Burnout can manifest itself in several ways, but all types lead to the same results that can be harmful for individuals and businesses alike. When burnout is left unchecked, workers can experience difficulty engaging with their work and creating connections with their peers– as a result, burnout takes a hit. Meanwhile, businesses realize tremendous financial losses: burnout, and its effect on employee productivity and retention, costs $322 billion every year, entrenching it as one of the most consequential issues for businesses of any size.
Though burnout can have serious impacts throughout an organization, addressing the issue is something that any HR team can do by identifying its root causes. Like most workplace wellness issues, burnout is not a one-size-fits-all issue: female employees, for example, were more likely to say they were always or very often burned out than their male counterparts (30% vs. 23%). Additionally, employees of color experience burnout at higher levels than white employees do.
Even though the symptoms and causes of burnout may differ, these discrepancies can be accounted for by meeting your employees where they are. In this case, people managers are the best asset for HR executives. Encouraging managers to frequently check in on a personal level with their employees can help them gain a better understanding of their mental health, their stressors in and outside of the office, and any pain points that should be addressed. This also opens avenues for employees to share feedback, in turn giving managers, HR leaders, and business executives actionable advice to address potential gaps in workplace wellness strategies.
While technology can certainly aid HR teams looking to improve workplace well-being, the changes shouldn’t stop there. Businesses should also consider ways to open up opportunities for greater feedback and recognition. Specifically, providing employees with more channels to share their gratitude or speak about changes they want to see in the workplace will be table stakes for executives and HR leaders moving forward.
When employees don’t feel seen, it threatens the very foundation of any workplace culture, creating divides and negative emotions that can be hard to repair if not addressed early on. Unfortunately, this issue is more common than one might think. For example, in February of this year, 30% of workers indicated that they felt invisible at work, while 27% felt flat-out ignored.
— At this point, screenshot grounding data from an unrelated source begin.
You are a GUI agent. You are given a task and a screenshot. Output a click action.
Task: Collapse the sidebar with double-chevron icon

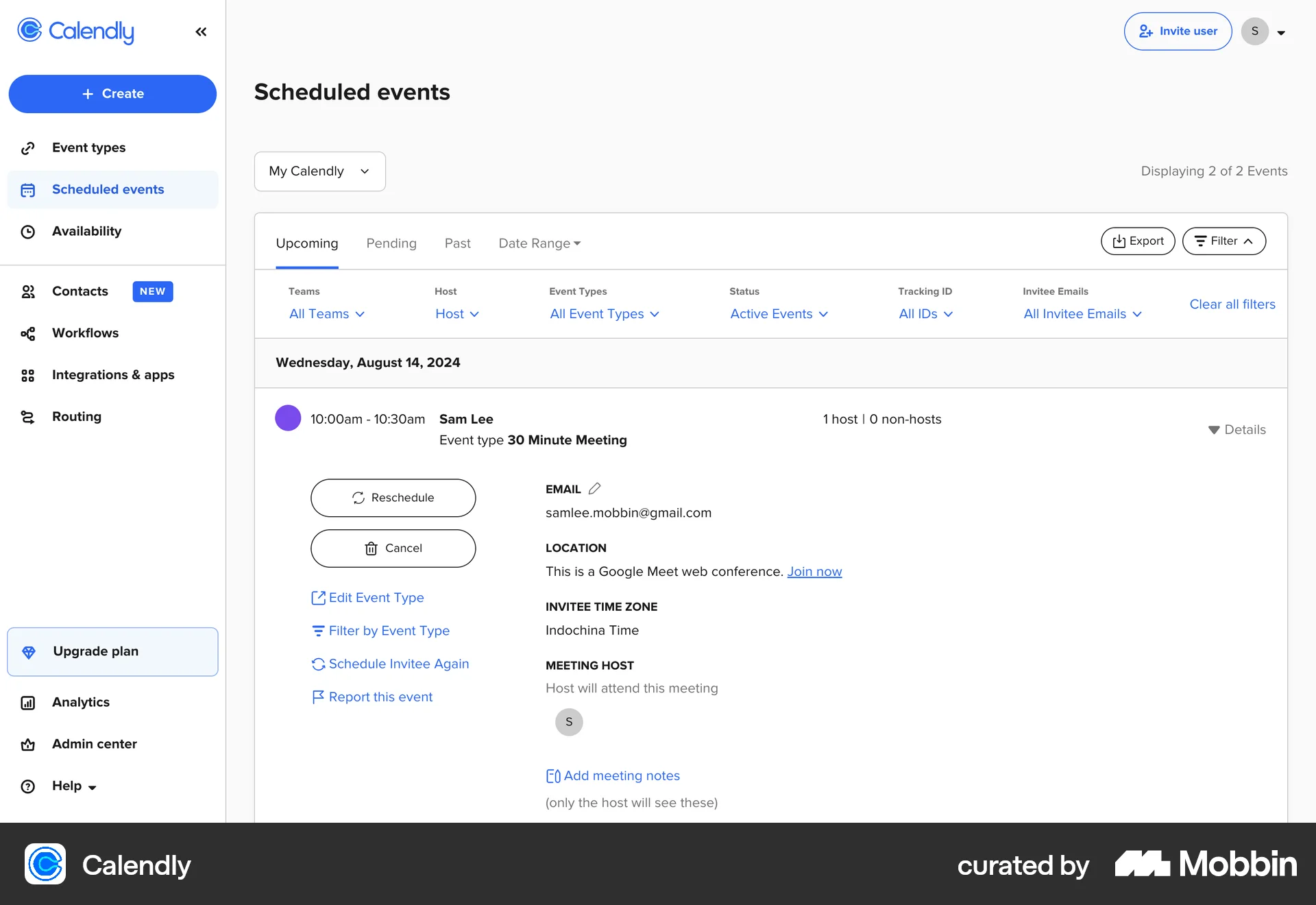(201, 32)
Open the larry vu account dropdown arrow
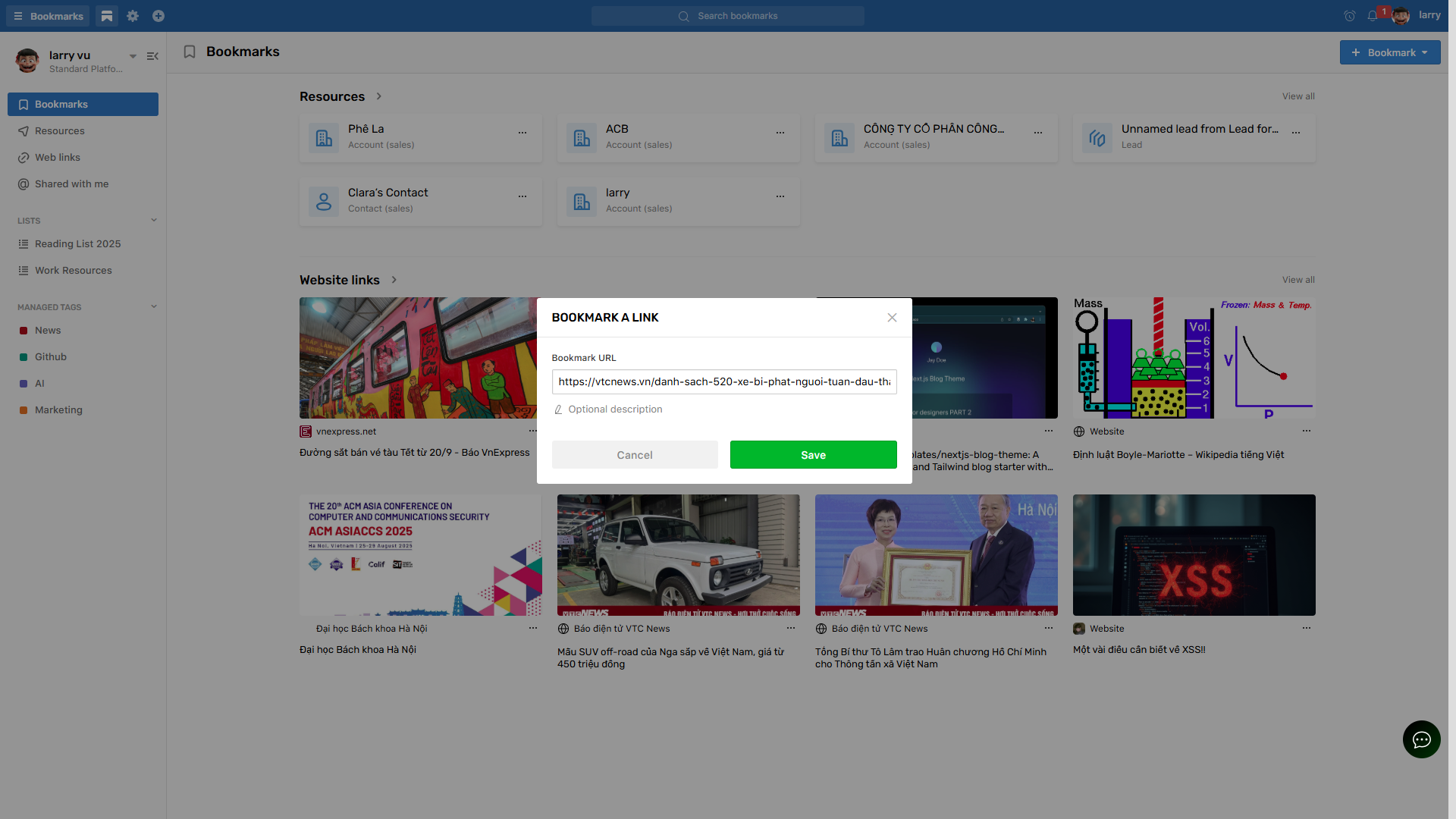The image size is (1456, 819). click(x=133, y=56)
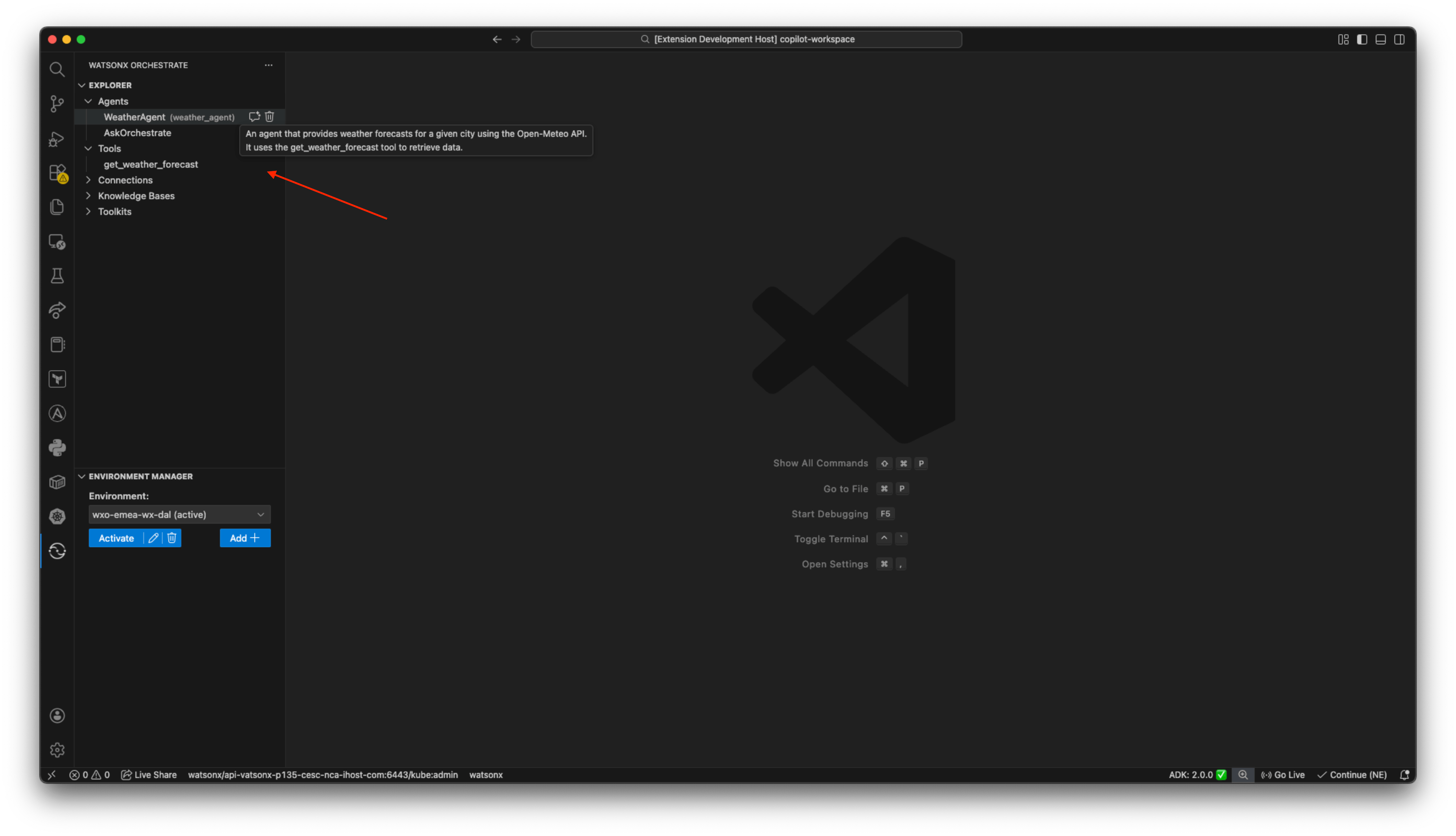
Task: Select the Python extension icon
Action: coord(57,448)
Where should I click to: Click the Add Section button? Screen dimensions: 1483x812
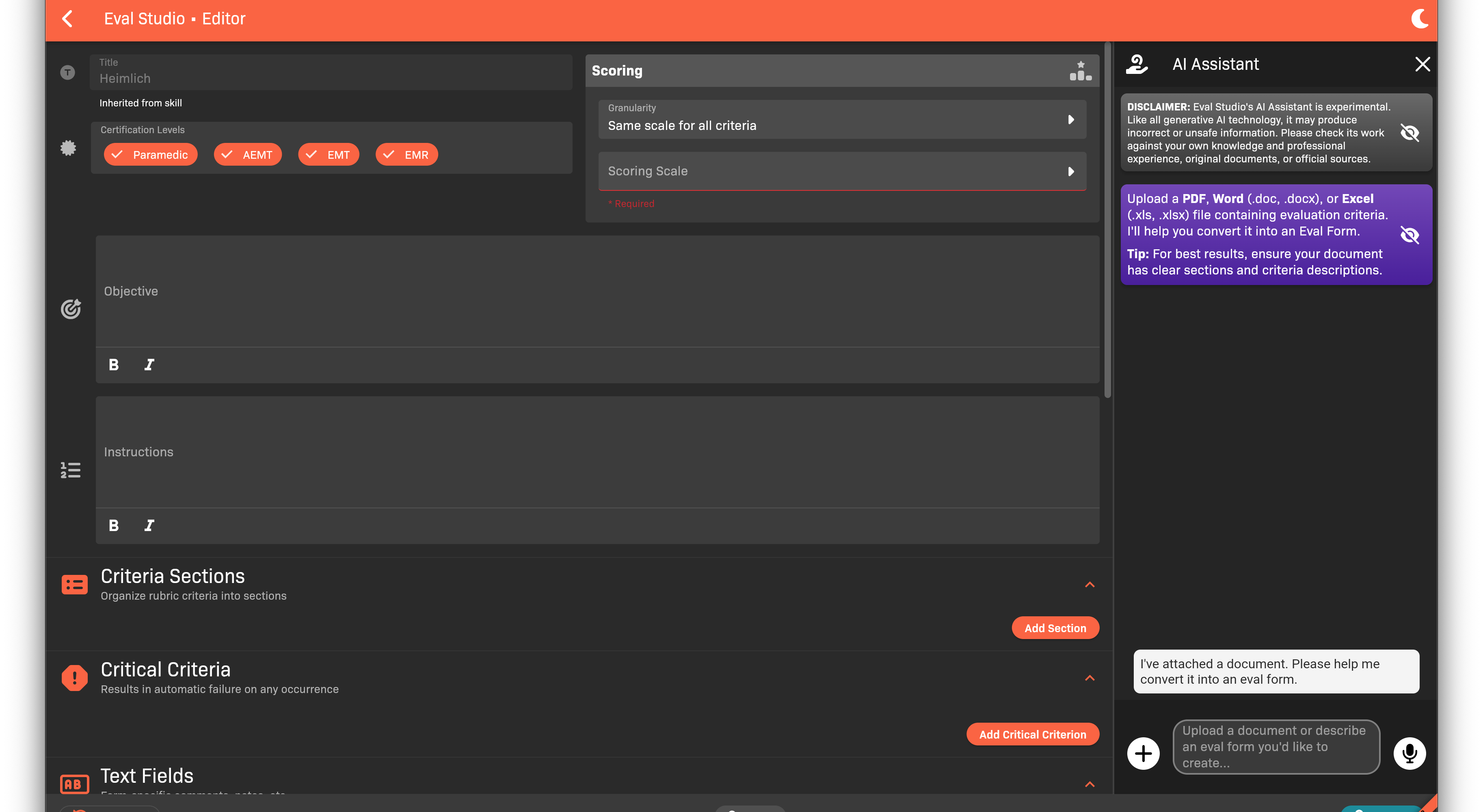click(1055, 628)
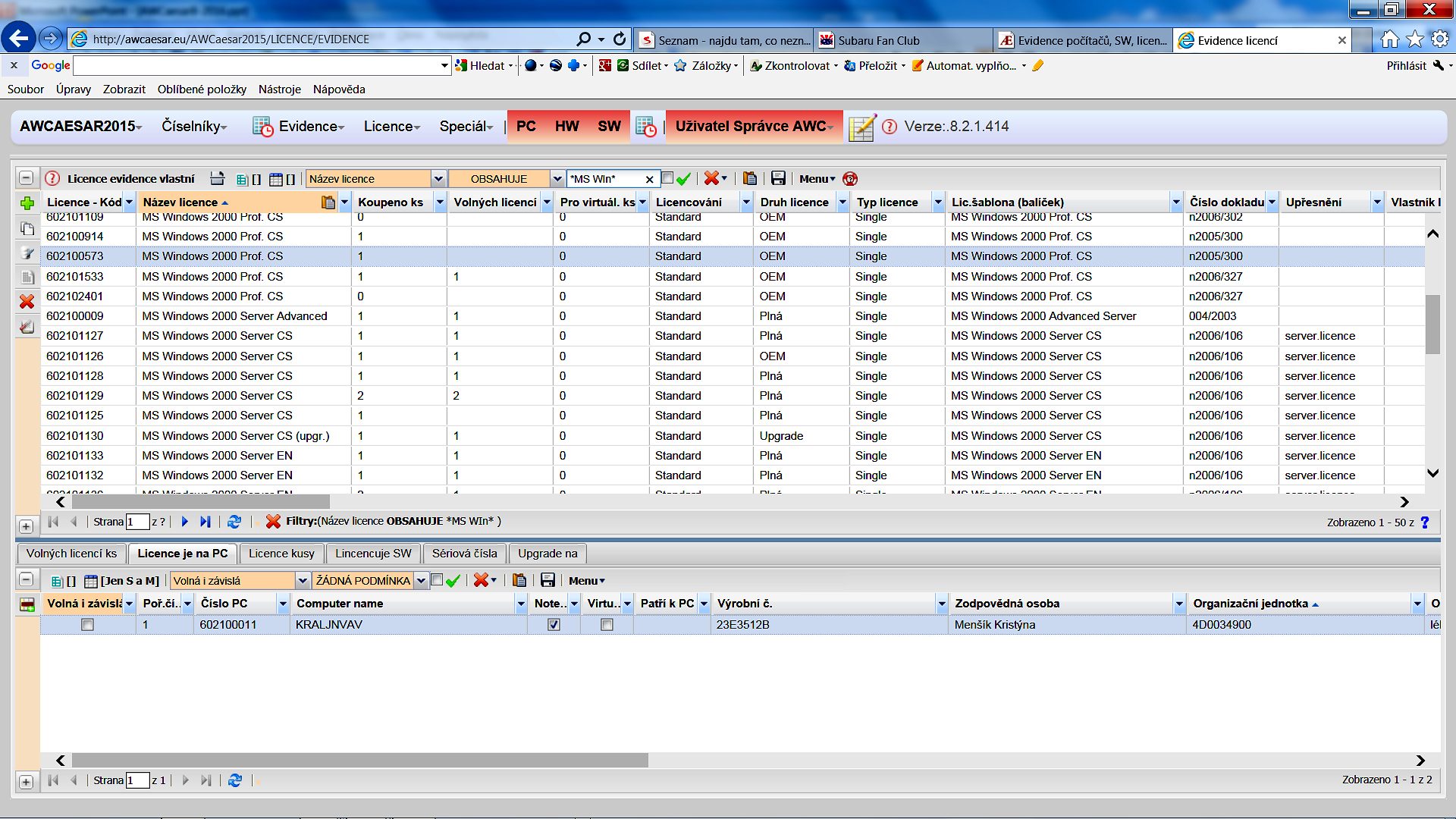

Each employee’s reaction to this may vary, but common reactions include working harder (which inevitably leads to burnout and lower well-being) as well as a desire to leave the organization altogether.
There is a steep cost that comes with neglecting to acknowledge employees, as well. The time and energy it takes to replace an employee can cost anywhere between 50 and 200 percent of that worker’s annual salary; not only do companies need to pay a replacement’s new salary, but they also lose money on lost productivity while a job remains open, advertising fees, interviewing for a position, and onboarding a new employee.
Fortunately, businesses that properly recognize their employees for the hard work they do can reap the benefits of savings in both the short and long term. The average 10,000-person company that makes recognition a key cog in its operations can save over $16 million annually. When employees feel properly seen, they feel more engaged, more satisfied with their work, and bring their best selves to their jobs every day.
Ultimately, the importance of emphasizing workplace wellness cannot be understated heading into 2024. When people feel safe and happy at work, they are not only able to contribute to the success of their organization but feel more apt to stay in the long run. By utilizing AI to create a safe and welcoming workplace and doubling down on recognition as a must-have solution, HR teams can feel more confident about instilling a culture of well-being and connection in the new year.